Kilka słów o degustowanym trunku: Deanston 12 Year Old
Deanston 12 Year Old pochodzi z destylarni o tej samej nazwie z miejscowości Doune w regionie Highlands. Destylarnia została uruchomiona w 1966 roku i powstała z przekształcenia młyna, który został zbudowany w drugiej połowie XIX wieku. Obecnym właścicielem jest spółka Burn Stewart Distillers Ltd, która posiada również w swoim portfolio dwie inne gorzelnie: Bunnahabhain z wyspy Islay i Tobermory z wyspy Mull. Znaczna część produkcji whisky zostaje użyta do produkcji blendów Scottish Leader i Black Bottle. 12-letnią edycje można już było kupić w połowie lat 90′, jednak o troszeczkę niższej zawartości alkoholu niż obecna, bo o mocy 40%. W sprzedaży też przez jakiś czas była wersja o mocy 43%. Obecna wersja o mocy 46,3% sprzedawana jest od roku 2009. Whisky dojrzewała przez 12-lat w beczkach z amerykańskiego dębu po burbonie. Po czym została rozcieńczona do mocy 46,3% i nie była poddawana procesowi filtracji na zimno, no i oczywiście posiada naturalny kolor. W 2016 roku whisky zmieniła etykietę, którą można zobaczyć na zdjęciu poniżej.
Nota smakowa:
WZROK: Złota.
NOS: Słodka, świeża, cytrusy, zielone jabłka, nuty zbożowe, miód, wanilia, gruszki.
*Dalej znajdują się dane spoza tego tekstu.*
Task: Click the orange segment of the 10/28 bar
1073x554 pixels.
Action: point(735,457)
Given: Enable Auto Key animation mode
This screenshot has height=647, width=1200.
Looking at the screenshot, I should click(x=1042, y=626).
SMAK: Słodka, miód, wanilia, jabłka, gruszki, kremowa, banan, cytrusy, rodzynki, lekko pikantna.
FINISH: Słodki, cytrusy, miód, dębina.
ABV: 46,3%.
WIEK: 12-letnia.
REGION: Highlands / Szkocja.
Subiektywnie ode mnie:
To, co mnie zaskoczyło to w tej whisky to duża świeżość, do tego była lekka i przyjemna w zapachu. Dużo jabłek, gruszek, cytrusów, wanilii, kremowa na języku. Obraz, który zbudował się w mojej głowie to, wieczorna pora na plaży i butelka w piasku, więc nie wiem, czy na najbliższe wakacje nie zabiorę właśnie tej butelki. Bardzo przyjemne się ją pije i myślę, że jest to dobra pozycja na co dzień lub do deseru albo jak wspomniałem na cieplejsze wieczory!